Learning & Interaction Design
Software, UX & Game Design


  • 4IR, aquaculture, design for social change, participation design


Aquaculture has become the fastest-growing animal production sector globally, with production in Africa especially, steadily increasing. The move from subsistence to commercial fish farming requires emerging farmers to access technical information and support services. In order to address this need, the Rural Fisheries Programme, a developmental unit with the Department of Ichthyology and Fisheries Science at Rhodes University, South Africa, developed Buna Africa.

Buna Africa is an online platform intended to support the development and management of the aquaculture sector by providing fish farmers with technical support and services to assist them in increasing production and becoming more efficient and secondly, providing governments with a means to track production data in their area, and to use this data to inform policy and management decisions. Buna is currently being piloted in Zambia and Malawi. During this process, it was recognised that the design of the platform needed to allow greater access to, and understanding of the content, to enable farmers with low literacy, or limited experience with digital platforms to make optimum use of the platform. For this reason, an interinstitutional and interdisciplinary project was embarked on to address both user interface design and scientific information of the platform, with members from Ichthyology and Fisheries Science at Rhodes University, Graphic Design at the University of Johannesburg and Information Design at the University of Pretoria.

The research is framed using the following questions: What are the current user and stakeholder perceptions of the Buna platform in terms of ease of use, accessibility and understandability, what type of online formats are required to allow easy access to the Buna platform, and lastly, how can the design of the Buna platform allow for easier access, engagement and understanding its content?
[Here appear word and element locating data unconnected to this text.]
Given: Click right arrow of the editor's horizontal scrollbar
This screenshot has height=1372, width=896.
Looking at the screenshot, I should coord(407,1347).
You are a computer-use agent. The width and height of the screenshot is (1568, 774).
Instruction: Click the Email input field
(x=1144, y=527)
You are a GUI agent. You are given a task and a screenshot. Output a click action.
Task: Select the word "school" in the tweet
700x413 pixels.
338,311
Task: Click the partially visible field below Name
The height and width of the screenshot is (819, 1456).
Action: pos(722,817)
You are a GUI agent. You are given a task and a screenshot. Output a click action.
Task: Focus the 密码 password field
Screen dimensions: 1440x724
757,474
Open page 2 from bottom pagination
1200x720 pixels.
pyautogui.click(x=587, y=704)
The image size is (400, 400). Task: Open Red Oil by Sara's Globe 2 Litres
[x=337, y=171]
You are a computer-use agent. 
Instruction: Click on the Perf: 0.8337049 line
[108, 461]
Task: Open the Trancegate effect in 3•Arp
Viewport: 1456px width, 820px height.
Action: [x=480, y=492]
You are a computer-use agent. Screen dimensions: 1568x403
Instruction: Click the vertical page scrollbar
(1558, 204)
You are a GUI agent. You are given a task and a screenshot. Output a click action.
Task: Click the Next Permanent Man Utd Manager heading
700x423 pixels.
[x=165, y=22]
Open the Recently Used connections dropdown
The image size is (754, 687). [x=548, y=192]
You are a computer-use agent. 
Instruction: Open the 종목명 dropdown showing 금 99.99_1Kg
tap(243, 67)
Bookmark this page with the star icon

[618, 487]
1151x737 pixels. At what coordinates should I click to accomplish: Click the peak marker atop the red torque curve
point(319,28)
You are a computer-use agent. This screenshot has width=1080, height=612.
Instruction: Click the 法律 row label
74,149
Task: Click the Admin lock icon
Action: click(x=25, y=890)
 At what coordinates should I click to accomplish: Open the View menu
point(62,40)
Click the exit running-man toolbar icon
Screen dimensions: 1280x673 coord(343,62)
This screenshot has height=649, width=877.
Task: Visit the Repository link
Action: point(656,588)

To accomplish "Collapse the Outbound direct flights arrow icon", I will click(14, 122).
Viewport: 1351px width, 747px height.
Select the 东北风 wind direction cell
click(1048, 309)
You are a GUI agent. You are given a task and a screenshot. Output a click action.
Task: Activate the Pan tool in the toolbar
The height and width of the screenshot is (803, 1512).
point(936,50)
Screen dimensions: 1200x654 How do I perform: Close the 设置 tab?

Literature reveals that designing for users with low literacy is a balancing act between designing for their needs, without alienating more technologically skilled individuals. Participatory design methodologies are as such recommended as being an effective means of creating digital solutions. Fish farmers from the Vhembe district in Limpopo were purposively sampled for the project, as they had been part of the initial development of the Buna platform. Spinuzzi’s (2005) participation design phases were used to collectively formulate the Design Brief for the Buna platform with the fish farmers, to analyse the website and create prototypes and to then collect feedback on the implemented changes. Engagement with the farmers was positive, and valuable, context relevant feedback was received on how the Buna platform functions, and more importantly, how farmers envisage themselves engaging with it. Findings emphasised that access to information, and the ability to create a community of practice were the most valuable aspects of the platform. More broadly, the paper speaks to how participatory design can be viewed as a strengths-based and proactive way to engage with, and involve local communities in the development of systems that will allow them to actively participate in the Fourth Industrial Revolution.